I was a babysitter/nanny

One of the best jobs I ever had was nannying full-time in the summers and then part-time between classes during the school year. I organized my class schedule with that of the family I worked for, and this became a regular sources of extra money for me. In the evenings and weekends when I wasn’t babysitting, I served tables. Being a nanny gave me almost full-time income at great hours. Additionally there was a non-monetary pay off of becoming lifelong friends with a great family!

I wrote (and wrote, and wrote, and wrote)

Once Money After Graduation started to really grow, my Google AdSense and affiliate income started to become a regular thing. After I had been featured in MoneySense Magazine and a few newspapers, I started to get some freelance writing contracts. As many of you know, I’ve been writing for American Student Assistance on their SALT Money blog for two years. That’s a monthly paycheque that’s been helping out for a long time!

What about now?

I never stop hustling.
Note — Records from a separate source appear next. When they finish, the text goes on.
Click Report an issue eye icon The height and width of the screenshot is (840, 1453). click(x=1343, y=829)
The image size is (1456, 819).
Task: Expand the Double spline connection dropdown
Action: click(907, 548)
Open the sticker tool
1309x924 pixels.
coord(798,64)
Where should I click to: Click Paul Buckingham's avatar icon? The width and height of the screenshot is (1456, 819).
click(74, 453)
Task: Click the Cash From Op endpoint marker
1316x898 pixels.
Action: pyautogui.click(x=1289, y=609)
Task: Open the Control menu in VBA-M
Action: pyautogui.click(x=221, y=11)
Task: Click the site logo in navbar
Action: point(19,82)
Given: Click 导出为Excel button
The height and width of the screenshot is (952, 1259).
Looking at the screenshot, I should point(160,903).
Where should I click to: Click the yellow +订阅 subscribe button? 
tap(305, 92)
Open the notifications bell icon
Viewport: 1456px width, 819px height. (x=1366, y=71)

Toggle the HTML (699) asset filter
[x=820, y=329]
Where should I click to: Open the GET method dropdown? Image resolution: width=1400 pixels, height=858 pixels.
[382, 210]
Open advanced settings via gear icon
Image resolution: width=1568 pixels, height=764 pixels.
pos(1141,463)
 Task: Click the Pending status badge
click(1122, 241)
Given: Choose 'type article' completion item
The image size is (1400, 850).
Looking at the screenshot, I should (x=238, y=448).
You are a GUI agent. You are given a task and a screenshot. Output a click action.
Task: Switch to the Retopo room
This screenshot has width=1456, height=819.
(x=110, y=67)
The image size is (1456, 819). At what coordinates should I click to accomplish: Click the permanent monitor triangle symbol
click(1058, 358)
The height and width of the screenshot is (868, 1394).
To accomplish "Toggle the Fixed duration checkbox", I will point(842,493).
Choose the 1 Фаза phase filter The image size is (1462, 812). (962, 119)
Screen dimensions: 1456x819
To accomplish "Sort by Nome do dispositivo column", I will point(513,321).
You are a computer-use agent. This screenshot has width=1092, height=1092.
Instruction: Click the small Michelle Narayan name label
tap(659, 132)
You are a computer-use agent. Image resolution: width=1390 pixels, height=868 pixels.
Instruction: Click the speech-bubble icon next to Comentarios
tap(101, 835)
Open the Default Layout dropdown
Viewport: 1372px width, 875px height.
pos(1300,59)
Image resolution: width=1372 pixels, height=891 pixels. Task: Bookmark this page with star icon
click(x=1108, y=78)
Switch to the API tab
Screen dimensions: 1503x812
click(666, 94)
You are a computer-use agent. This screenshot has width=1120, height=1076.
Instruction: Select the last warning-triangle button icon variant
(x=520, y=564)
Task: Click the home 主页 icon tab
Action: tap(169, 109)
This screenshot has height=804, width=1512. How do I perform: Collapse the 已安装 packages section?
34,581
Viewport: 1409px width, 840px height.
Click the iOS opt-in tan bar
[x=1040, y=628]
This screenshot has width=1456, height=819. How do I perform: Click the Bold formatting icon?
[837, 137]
Ever.

When my applications to internship positions were not delivering, Lululemon got my resume next.

When my friend suggested there was money to be made during Calgary’s main tourist event, Stampede, I found a serving gig for only those 2 weeks of the summer.

I’m still blogging, with some more projects ready to roll out.

I never stop hustling. I can’t — I like money too much! Thankfully, an internship came through so you won’t find me folding yoga pants or serving beer in a cowboy hat, but my side hustles were at the ready. If you’re struggling to make ends meet, pay off your debt, or save for a particular goal, you might just be one side hustle away from making it happen.